■ Stated exercise ■
Render the lines starting at the one that contains "This screenshot has" and ending at the one that contains "(x=13, y=176)", both included, as a JSON list of strings with one string per line. Leave out blank lines and cover only those lines.

■ Provided records ■
↓↓↓
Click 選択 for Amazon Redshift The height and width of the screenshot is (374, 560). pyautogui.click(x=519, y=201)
↑↑↑
↓↓↓
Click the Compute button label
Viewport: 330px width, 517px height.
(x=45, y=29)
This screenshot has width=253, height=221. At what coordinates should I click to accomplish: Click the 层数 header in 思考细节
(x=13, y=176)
↑↑↑
■ Answer to this task ■
[
  "This screenshot has width=253, height=221. At what coordinates should I click to accomplish: Click the 层数 header in 思考细节",
  "(x=13, y=176)"
]